Le jour de l’entrevue, dans les bureaux eux aussi très modernes chics du centre-ville, MeAllard portait un complet deux-pièces ceintré dans un ton vert forêt (avec son mouchoir de poche) sur un pull noir à col tortu, une ceinture et des souliers couleur marron. Comme le reste de sa garde-robe, ces vêtements ont été choisis par la styliste Émilie Lambert Roy. «Je n’ai pas le temps de magasiner, dit-il. Émilie sait ce que j’aime, elle a un oeil excellent et c’est finalement très pratique de faire affaire avec elle.»

Tendances

Il n’est pas le seul. MmeLambert Roy travaille pour Les Effrontés, compagnie montréalaise offrant des services de stylisme depuis une vingtaine d’années. Elle habille les hommes et décrit M.Allard comme son client le plus aventureux, capable d’accepter des choix de couleurs audacieux et les toutes dernières tendances.

La consultation chez Les Effrontés coûte un peu moins de 400$, «le prix d’un mauvais achat de vêtement», résume la pro rencontrée elle aussi au centre-ville.
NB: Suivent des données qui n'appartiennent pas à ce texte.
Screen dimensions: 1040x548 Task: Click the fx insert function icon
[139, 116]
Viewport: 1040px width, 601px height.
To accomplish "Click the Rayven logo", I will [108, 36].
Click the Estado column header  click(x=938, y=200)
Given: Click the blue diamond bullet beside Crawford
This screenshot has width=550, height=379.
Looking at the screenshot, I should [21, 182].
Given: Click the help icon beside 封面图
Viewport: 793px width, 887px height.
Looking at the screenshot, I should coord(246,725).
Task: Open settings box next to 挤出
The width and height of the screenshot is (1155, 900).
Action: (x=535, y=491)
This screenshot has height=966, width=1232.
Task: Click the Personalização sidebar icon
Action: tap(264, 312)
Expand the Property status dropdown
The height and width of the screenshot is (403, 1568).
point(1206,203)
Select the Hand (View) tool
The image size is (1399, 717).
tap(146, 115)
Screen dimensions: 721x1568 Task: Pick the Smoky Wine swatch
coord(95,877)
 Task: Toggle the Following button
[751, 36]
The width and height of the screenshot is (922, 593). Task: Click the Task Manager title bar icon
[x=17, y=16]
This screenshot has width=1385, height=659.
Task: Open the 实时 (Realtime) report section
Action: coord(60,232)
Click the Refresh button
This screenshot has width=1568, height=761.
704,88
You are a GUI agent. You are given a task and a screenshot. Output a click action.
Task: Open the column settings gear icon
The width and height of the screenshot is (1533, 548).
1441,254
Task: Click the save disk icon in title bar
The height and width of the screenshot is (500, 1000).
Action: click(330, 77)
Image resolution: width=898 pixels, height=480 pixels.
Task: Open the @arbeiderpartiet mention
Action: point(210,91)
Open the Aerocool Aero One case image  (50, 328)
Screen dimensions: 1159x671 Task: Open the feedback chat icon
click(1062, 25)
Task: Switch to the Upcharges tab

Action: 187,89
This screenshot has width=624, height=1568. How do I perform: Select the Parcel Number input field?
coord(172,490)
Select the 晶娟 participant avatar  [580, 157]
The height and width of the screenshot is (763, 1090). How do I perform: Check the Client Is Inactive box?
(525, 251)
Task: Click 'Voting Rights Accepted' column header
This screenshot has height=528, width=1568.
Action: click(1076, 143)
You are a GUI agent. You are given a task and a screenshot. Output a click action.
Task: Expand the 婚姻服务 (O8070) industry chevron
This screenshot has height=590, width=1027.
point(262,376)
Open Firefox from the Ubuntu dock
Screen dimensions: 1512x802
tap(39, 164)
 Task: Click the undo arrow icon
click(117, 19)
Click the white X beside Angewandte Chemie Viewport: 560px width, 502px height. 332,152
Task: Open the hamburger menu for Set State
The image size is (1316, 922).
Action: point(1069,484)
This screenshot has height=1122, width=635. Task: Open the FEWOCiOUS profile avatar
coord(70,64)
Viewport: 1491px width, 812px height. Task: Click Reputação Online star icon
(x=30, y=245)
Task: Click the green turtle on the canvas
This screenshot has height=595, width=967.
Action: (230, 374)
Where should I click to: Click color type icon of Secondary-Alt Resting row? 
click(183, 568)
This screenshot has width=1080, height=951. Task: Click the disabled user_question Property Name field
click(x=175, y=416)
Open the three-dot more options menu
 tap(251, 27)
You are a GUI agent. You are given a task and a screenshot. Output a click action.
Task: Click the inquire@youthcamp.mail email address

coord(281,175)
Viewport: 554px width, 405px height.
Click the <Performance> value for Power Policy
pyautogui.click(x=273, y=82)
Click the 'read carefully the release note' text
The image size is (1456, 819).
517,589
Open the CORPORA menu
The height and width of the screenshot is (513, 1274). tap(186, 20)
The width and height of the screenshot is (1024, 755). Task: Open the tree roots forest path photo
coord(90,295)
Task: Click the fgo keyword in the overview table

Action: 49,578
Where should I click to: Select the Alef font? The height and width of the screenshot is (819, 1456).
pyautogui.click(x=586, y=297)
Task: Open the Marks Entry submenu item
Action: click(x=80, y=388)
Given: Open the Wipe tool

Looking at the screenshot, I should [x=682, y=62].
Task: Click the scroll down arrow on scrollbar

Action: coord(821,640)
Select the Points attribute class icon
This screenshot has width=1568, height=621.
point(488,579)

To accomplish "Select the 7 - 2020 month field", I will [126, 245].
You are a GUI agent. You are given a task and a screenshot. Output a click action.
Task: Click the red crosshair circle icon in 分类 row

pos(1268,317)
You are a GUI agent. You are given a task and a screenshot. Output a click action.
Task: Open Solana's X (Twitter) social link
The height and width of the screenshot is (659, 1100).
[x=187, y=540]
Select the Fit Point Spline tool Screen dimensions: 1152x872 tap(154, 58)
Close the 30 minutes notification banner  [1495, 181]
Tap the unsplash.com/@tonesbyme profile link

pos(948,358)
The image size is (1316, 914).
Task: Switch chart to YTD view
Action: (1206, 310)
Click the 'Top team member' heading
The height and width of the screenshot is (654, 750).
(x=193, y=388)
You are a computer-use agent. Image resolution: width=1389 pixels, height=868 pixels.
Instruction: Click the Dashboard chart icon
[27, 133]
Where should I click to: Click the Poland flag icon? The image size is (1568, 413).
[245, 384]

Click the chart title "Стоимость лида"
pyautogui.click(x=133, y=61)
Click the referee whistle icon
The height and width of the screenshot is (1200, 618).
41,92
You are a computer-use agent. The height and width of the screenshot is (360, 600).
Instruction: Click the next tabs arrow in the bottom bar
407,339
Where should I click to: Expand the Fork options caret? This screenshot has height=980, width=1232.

Le client type est un professionnel très occupé au mitan de la vie (vers 35-50ans), parfois avec un corps atypique, petit par exemple. Huit fois sur dix, les clients masculins sont recommandés par leur femme.

«La nouvelle génération réclame l’assouplissement des règles vestimentaires et les plus vieux acceptent le changement avec plaisir, poursuit-elle. Plus personne ne veut de cravate. Je ne me rappelle pas avoir entendu un client me dire qu’il trouvait cet accessoire confortable. Le mouchoir de poche a pris la place de la cravate et l’habit lui-même devient de moins en moins formel. En fait, je ne propose presque plus d’habits, qui comptent pour peut-être 20% des vêtements que j’achète.»

La conseillère en look se fournit dans les boutiques et pas chez les tailleurs. Mark Patrick Chevalier, fondateur de la boutique Sartorialto à Montréal, avoue d’ailleurs vendre moins de costumes, ce qui ne veut pas dire que ses clients ne trouvent pas d’autres options, au contraire.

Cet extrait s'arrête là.